Assigned task: Nothing outside the range below should be printed. Output exactly the lines from the line with "Task: Click the reorder icon for ISIN field" to the line with "The width and height of the screenshot is (499, 470).", both included.

Stored records:
((

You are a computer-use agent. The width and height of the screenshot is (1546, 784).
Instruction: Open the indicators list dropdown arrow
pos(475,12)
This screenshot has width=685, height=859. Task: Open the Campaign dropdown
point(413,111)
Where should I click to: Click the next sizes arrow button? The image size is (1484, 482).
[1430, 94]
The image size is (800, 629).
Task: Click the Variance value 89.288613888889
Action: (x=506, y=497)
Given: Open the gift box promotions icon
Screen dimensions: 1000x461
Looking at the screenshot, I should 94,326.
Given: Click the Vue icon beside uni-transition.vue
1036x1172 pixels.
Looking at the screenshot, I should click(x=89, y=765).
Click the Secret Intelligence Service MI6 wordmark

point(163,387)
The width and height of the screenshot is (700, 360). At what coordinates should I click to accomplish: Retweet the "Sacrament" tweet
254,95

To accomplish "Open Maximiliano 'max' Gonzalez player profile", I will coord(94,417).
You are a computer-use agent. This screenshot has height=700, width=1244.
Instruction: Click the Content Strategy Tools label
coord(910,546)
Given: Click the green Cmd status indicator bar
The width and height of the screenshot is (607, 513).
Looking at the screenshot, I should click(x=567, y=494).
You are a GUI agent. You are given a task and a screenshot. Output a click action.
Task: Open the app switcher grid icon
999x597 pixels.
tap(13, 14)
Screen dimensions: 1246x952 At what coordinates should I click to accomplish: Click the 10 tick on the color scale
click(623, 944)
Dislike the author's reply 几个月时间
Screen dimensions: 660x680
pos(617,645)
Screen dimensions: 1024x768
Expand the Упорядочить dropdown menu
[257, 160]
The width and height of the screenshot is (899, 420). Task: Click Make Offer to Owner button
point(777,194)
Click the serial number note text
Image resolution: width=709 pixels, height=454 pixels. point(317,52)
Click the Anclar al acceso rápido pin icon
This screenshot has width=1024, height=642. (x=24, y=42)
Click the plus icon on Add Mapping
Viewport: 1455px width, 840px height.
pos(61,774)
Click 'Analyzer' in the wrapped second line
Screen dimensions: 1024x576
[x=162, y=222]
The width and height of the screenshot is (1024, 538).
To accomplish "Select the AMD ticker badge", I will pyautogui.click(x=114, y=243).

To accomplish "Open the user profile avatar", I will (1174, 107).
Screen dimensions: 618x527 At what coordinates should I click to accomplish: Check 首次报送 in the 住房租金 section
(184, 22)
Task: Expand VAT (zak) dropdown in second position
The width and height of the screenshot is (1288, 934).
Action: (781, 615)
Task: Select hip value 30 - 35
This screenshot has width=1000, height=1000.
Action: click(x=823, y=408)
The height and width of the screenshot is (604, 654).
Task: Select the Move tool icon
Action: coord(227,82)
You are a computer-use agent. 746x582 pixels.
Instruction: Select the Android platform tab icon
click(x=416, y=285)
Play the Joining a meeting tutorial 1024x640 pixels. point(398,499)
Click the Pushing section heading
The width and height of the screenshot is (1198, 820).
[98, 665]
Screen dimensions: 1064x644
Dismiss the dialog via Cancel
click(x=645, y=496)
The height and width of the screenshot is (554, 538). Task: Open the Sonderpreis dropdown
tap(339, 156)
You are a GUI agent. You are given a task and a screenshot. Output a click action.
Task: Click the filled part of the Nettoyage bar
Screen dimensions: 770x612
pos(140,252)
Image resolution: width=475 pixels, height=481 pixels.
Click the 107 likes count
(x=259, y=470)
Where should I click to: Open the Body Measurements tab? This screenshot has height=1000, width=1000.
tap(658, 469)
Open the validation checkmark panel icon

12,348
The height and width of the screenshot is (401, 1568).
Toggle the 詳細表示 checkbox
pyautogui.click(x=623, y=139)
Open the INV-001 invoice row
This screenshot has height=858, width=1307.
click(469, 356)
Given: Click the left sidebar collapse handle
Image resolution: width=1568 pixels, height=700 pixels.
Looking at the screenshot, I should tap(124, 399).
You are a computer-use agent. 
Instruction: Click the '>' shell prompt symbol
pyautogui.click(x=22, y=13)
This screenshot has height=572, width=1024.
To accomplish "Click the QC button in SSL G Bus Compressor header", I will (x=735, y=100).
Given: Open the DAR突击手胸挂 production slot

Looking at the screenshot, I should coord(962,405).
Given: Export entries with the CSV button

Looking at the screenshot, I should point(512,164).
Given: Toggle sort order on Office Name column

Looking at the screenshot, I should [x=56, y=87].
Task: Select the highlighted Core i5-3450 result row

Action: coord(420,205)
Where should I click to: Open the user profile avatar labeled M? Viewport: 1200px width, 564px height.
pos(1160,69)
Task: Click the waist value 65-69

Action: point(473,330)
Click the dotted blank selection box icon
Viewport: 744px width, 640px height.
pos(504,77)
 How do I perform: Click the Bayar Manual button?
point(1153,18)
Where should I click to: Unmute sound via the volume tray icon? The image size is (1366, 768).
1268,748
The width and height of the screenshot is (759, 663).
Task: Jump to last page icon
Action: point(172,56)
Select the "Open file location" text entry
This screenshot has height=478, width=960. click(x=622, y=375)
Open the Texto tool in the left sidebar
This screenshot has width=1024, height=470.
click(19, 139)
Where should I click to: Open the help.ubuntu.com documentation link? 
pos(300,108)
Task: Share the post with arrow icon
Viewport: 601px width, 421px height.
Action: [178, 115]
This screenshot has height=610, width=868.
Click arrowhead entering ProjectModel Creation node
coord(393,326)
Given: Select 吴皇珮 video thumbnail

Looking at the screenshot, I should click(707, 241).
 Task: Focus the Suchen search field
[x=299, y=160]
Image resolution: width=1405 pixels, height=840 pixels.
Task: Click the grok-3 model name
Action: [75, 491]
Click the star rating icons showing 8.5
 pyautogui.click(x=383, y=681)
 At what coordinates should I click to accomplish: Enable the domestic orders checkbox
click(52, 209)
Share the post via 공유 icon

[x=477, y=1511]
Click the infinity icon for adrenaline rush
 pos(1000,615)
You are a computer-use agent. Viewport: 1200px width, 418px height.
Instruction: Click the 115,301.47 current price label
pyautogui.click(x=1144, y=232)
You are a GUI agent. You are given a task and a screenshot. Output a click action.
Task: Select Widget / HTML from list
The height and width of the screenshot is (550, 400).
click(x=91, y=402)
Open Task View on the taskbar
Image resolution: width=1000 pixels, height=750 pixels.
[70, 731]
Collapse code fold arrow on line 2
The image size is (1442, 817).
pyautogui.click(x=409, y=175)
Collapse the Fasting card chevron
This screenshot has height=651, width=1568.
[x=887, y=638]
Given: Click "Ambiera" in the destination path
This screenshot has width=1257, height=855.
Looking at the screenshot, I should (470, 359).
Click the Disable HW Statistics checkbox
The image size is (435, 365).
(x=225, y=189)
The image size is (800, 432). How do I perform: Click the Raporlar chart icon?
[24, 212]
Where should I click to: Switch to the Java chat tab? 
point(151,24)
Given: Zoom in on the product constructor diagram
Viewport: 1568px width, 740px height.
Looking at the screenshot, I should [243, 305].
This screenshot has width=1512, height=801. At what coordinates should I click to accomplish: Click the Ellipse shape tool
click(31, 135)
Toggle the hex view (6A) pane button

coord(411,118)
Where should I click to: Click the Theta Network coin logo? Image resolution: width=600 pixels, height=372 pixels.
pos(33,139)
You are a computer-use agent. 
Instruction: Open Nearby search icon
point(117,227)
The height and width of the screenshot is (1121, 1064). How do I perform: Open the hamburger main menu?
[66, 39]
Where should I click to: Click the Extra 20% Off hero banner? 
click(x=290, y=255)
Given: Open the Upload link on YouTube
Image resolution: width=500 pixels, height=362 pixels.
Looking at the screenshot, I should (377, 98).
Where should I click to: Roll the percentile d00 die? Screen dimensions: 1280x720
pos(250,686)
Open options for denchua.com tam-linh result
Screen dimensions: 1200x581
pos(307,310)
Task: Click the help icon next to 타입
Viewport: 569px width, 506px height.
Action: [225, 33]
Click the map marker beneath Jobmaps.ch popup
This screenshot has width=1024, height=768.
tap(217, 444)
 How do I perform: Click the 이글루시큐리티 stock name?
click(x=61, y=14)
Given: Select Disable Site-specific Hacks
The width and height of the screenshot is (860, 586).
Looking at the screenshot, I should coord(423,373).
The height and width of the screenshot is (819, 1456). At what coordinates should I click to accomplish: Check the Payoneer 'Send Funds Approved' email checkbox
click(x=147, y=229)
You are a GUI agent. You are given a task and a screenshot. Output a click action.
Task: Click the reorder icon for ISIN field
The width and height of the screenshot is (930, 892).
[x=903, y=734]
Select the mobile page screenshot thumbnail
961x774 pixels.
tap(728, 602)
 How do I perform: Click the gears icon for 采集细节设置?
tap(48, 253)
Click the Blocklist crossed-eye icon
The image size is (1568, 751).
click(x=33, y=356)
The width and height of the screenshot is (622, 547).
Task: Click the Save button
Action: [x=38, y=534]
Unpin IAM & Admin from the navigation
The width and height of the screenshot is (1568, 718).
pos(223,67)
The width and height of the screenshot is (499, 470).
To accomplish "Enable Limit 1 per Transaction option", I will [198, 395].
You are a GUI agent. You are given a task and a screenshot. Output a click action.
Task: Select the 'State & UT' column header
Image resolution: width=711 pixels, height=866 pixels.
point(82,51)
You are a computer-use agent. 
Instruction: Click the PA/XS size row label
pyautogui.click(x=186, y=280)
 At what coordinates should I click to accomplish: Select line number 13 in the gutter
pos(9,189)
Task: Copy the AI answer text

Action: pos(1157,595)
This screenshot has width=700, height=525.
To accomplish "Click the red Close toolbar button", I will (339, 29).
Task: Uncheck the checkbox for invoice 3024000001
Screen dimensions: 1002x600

))

Answer to this exercise:
Task: Click the reorder icon for ISIN field
The width and height of the screenshot is (930, 892).
[x=903, y=734]
Select the mobile page screenshot thumbnail
961x774 pixels.
tap(728, 602)
 How do I perform: Click the gears icon for 采集细节设置?
tap(48, 253)
Click the Blocklist crossed-eye icon
The image size is (1568, 751).
click(x=33, y=356)
The width and height of the screenshot is (622, 547).
Task: Click the Save button
Action: [x=38, y=534]
Unpin IAM & Admin from the navigation
The width and height of the screenshot is (1568, 718).
pos(223,67)
The width and height of the screenshot is (499, 470).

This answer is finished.